Fátima Báñez, sin embargo, bien respaldada por Guindos, ha introducido el factor discordante y polémico. Cualquier empresa que sufra una caída de ingresos durante nueve meses podrá aplicar el despido por causas económicas con indemnización de 20 días por año. Esa medida que debió ser norma general se ha metido con calzador en el zapato de los sindicatos porque las centrales saben que su aplicación les dará protagonismo en cada caso hasta que el juez decida. El Gobierno debe perfilar esta modalidad de despido para evitar que la controversia esterilice sus efectos. En todo caso, hay que aplaudir a Rajoy, tanto desde el punto de vista del trabajador como del empresario.

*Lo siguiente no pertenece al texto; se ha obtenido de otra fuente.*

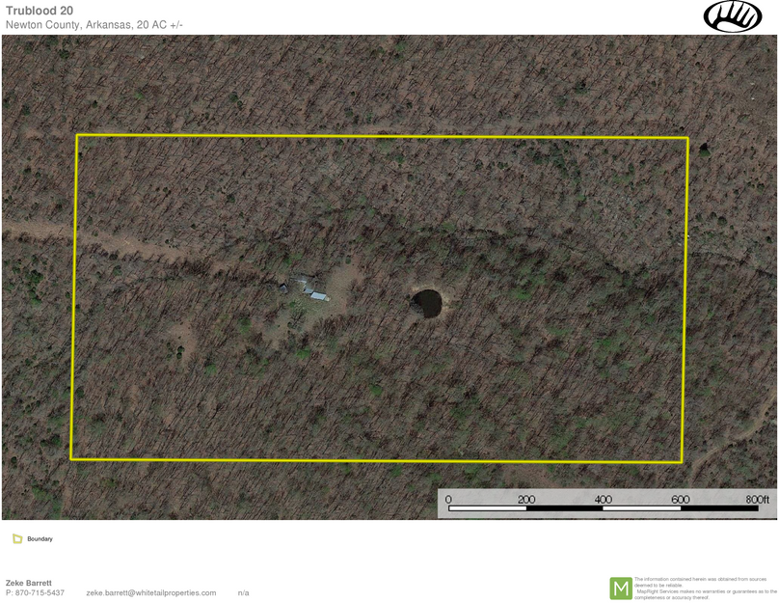Click the dirt road at left map edge
This screenshot has height=603, width=779.
point(29,230)
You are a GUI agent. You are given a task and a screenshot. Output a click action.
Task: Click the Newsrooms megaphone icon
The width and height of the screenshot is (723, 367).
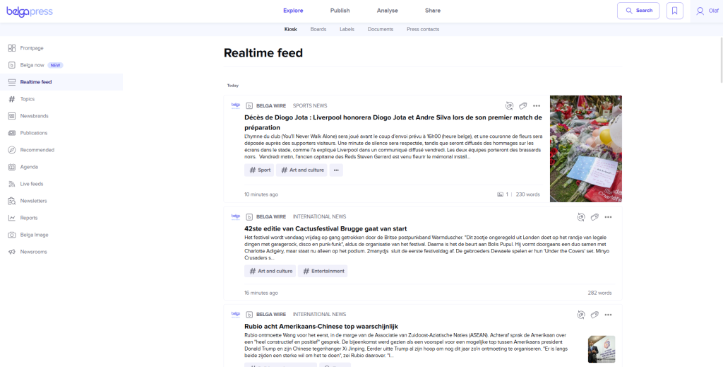point(11,252)
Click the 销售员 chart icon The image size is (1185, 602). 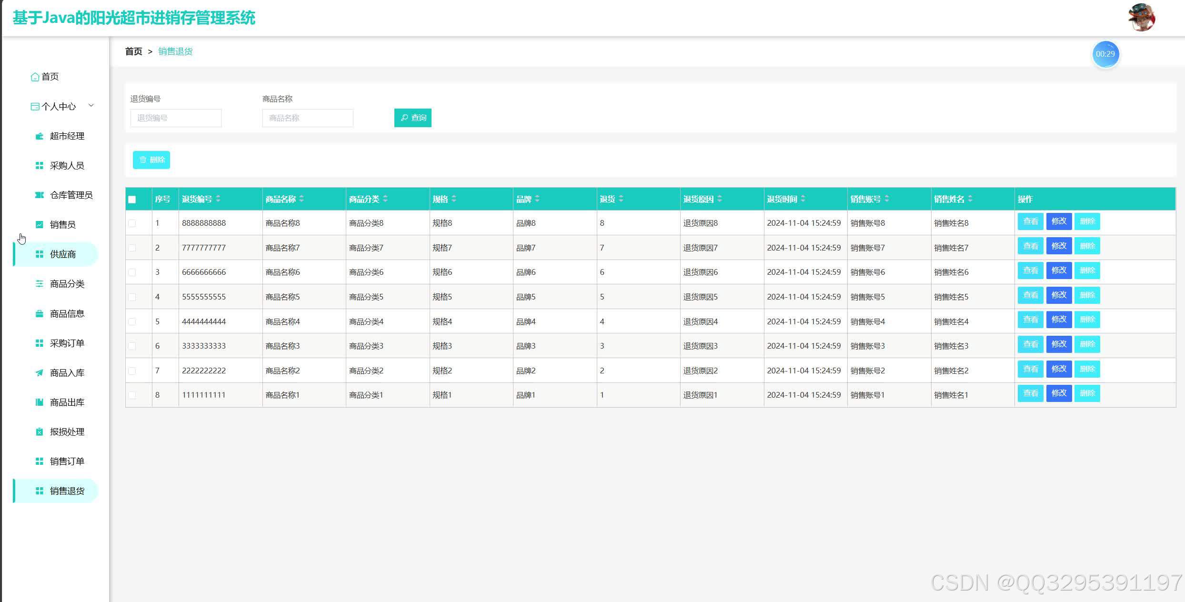coord(40,225)
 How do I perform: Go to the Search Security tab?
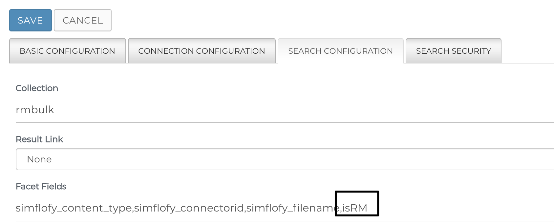click(453, 51)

La reforma laboral adoptada responde en gran parte a lo que Angela Merkel le ha exigido al presidente español. Favorece a los trabajadores porque la condición imprescindible para conservar el empleo es que la empresa siga abierta, desprendiéndose de ciertas exigencias sindicales. Si la empresa se colapsa y cierra, el trabajador pierde. Favorece también la reforma laboral a los empresarios porque, aunque aspiraban a que los caminos quedaran más despejados, disponen ahora de margen de maniobra legal para salvar la existencia de sus empresas.
Y ahora a esperar que la economía recupere su vigor y, tras el paréntesis terrible de este 2012, se despejen los horizontes para el año 2013.